Mendengar itu, Pria tersebut nampak berbisik pada teman disampingnya yang membuat ia melongok ke arah Satrio, "Gunung mana, Mas?" serunya.
"Gunung Niuts, Mas," jawab Satrio dengan tenang, sembari memandang pria itu dan teman-temannya yang duduk di sekitarnya.
Mendengar jawaban Satrio, ekspresi mereka berubah seketika. Keempat pendaki itu saling berpandangan, wajah mereka tampak terkejut. Salah satu dari mereka, seorang perempuan berambut pendek, langsung bertanya dengan nada heran, “Gunung Niuts? Mas serius mau ke sana?”
Satrio mengangguk lagi, kali ini sedikit tersenyum. “Iya, saya akan ke sana, Mba.”
Wanita dengan pakaian pendaki itu, sedikit tertegun, lalu matanya menyisir di sekitar Satrio. "Temannya, Mas?" tambahnya.
Satrio menoleh kembali ke wanita itu. "Saya hanya seorang diri, Mba."

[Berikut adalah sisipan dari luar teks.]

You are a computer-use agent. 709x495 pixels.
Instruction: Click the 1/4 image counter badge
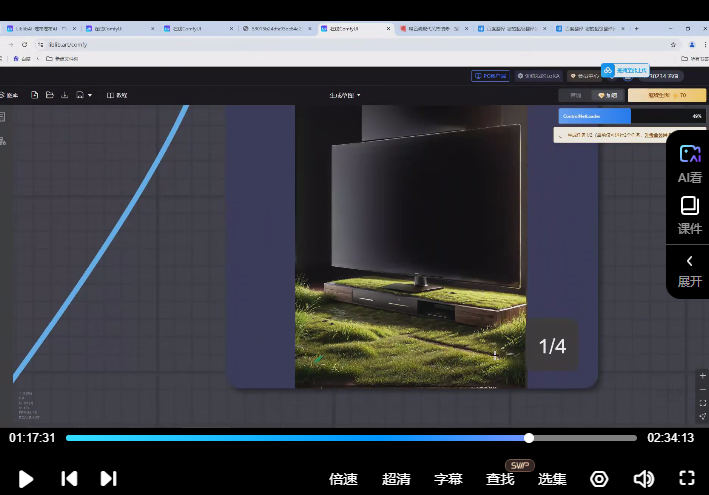552,346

Keheningan sejenak menyelimuti kelompok pendaki itu sebelum akhirnya pria berambut gondrong tadi berbicara lagi, kali ini dengan nada lebih serius. “Mas, Gunung Niuts itu bukan gunung biasa. Di sana hutannya masih liar, banyak hewan buas, dan rawa-rawa yang berbahaya. Cuacanya juga nggak bisa diprediksi. Banyak pendaki yang hilang di sana, loh!"
Perempuan berambut pendek menambahkan, “Mas, yakin mau ke sana sendirian? Bahaya banget, lho. Kami saja, kalau ke gunung itu, pasti bareng-bareng!”
Satrio mendengarkan dengan tenang, meski di dalam hatinya ia sudah tahu risiko yang akan dihadapinya. Namun, ia tetap tenang. “Iya, Mas. Mba. Saya tahu resikonya. Saya dan tim sudah memperhitungkan hal itu jauh-jauh hari.” Satrio tersenyum tipis, mencoba meyakinkan mereka. “Terima kasih sudah mengingatkan, tapi saya punya tujuan lain ke sana.”
Salah satu pendaki lainnya, yang sejak tadi hanya diam, kini ikut bicara. “Kalau begitu, hati-hati, Mas. Gunung Niuts memang cantik, tapi juga ganas. Jangan sampai lengah, apa lagi asal bicara.”
Satrio mengangguk, merasa dihargai oleh perhatian mereka. “Iya, saya akan berhati-hati. Terima kasih atas sarannya.”
Percakapan itu pun perlahan terhenti, meski masih terasa ketegangan di antara mereka. Para pendaki itu tampaknya paham betul tentang reputasi Gunung Niuts, dan meskipun mereka tak bisa menghentikan niat Satrio, mereka ingin setidaknya memastikan ia paham akan risikonya.
Satrio kembali menatap keluar jendela, membiarkan pandangannya tersapu oleh pepohonan dan jalan yang semakin sepi. Tekadnya sudah bulat, dan walaupun ia tahu apa yang akan dihadapinya jauh dari kata mudah, Satrio merasa ini adalah panggilan yang tak bisa diabaikan.